Many other COBIT control objectives (mostly in DS5 Ensure systems security; DS11 Manage data and DS13 Manage operations) make reference to controls that must be applied, according to the assessed data sensitivity and criticality levels, and approved and audited by the data owner.
The Sarbanes-Oxley Act also requires a clear process for defining data ownership in organizations preparing to comply with section 404 requirements. In addition to defining data ownership, the organization must:
- Formalize the delegation of the safeguarding of information to data custodians in a documented process
- Continuously review and document who has access to business information
- Ensure that access controls and monitoring take into consideration the principle of segregation of duties (security and administration roles)
Security and Business Requirements for Classifying Data
When classifying data, criteria based on business an security requirements must be determined by a high-level BIA. Information owners can use the BIA outcomes to provide a clear map of key business processes and establish criteria that might consider the following:
- Access and authentication—One of the most difficult exercises when defining access requirements is to understand exactly who has a clear need to use the information during regular business operations, who needs access only for support and maintenance purposes, and finally who will periodically audit operations to prevent fraud and security incidents and detect performance anomalies. COBIT recommends that the information owner, who is ultimately accountable for whatever happens with the information, be supported by a formal approval and authorization mechanism.3 Unless unlimited anonymous access is allowed, this is a requirement expected for any business information system. Unique requirements will be identified depending on how distributed each information system is, its different user profiles, and the selected access control solution; a centralized system (e.g., a single repository controlling global access, single decision point) is desirable but not always viable from a business standpoint, while a decentralized model (e.g., local groups granting access and synchronizing with each other periodically) will require uniform approval criteria and validation procedures among the authorizing parties to ensure consistency. When building a data classification scheme, the attributes from this criterion include:
- Access approval and review process
- System architecture—Distributed/centralized
- User profile—User groups, requirements, trust level (e.g., third party vs. internal)
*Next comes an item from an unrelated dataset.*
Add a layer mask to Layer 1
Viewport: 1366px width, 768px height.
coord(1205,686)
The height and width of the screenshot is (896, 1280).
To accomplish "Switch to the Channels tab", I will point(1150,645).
- Environmental risk—Integration with other networks, applications, databases and users who require access and might pose new risks
- Confidentiality—Once sensitive information has been identified, it is necessary to determine where it is stored (databases, backup systems, business continuity sites), manipulated (applications) and transmitted (network segments). Attributes from this criterion include:
- Where information exists—Stored, transmitted, manipulated
- Legal requirements for confidentiality
- Privacy—These requirements can be more complex than just providing confidentiality. In several countries, regulation dictates that when decisions are made based on information received from a database, the individual who is affected by such decisions should have the right to examine the database and correct or amend any information that is incorrect or misleading.4 Controls to provide such capability include identification and authentication of the affected user, access controls, integrity controls (to ensure that the correction or amendment is within accepted limits), auditing and logging, and a monitoring and alert system to warn the affected user that his/her information is about to be used. Attributes from this criterion include:
- Regulatory requirements concerning private information
- Conditions in which the user must be warned to review his/her own data
- Limitations on what the user can do when correcting data
- Availability—This set of requirements defines the expected uptime for that information, the recovery time objective (how long the organization can wait for recovery in case of an incident) and the recovery point objective (how much information can be sacrificed in a disaster). Ideally, all systems should be available 100 percent of the time, but availability costs money. While corporate web sites definitely require next to 100 percent uptime and redundant systems, many are not updated frequently; therefore, they might not require the same backup priority as the e-commerce transactions database. These are examples of two completely different requirements for availability. Attributes from this criterion include:
- Times when system must be available
- Desired annual uptime/downtime tolerance
- Ownership and distribution—Copyrighted information must be protected against unauthorized copy and distribution. This is not ensured by conventional controls based on confidentiality, integrity and availability.5 Watermarking and encryption technologies have not yet matured to provide satisfactory protection against piracy. Implementation of these technologies is still very expensive, and in some cases can be circumvented to avoid or distort the watermark on protected information. Depending on the security requirements concerning the distribution and possession of critical information, this should be treated as a separate class of data. Attributes from this criterion include:
- Approval and billing requirements (integration with other systems)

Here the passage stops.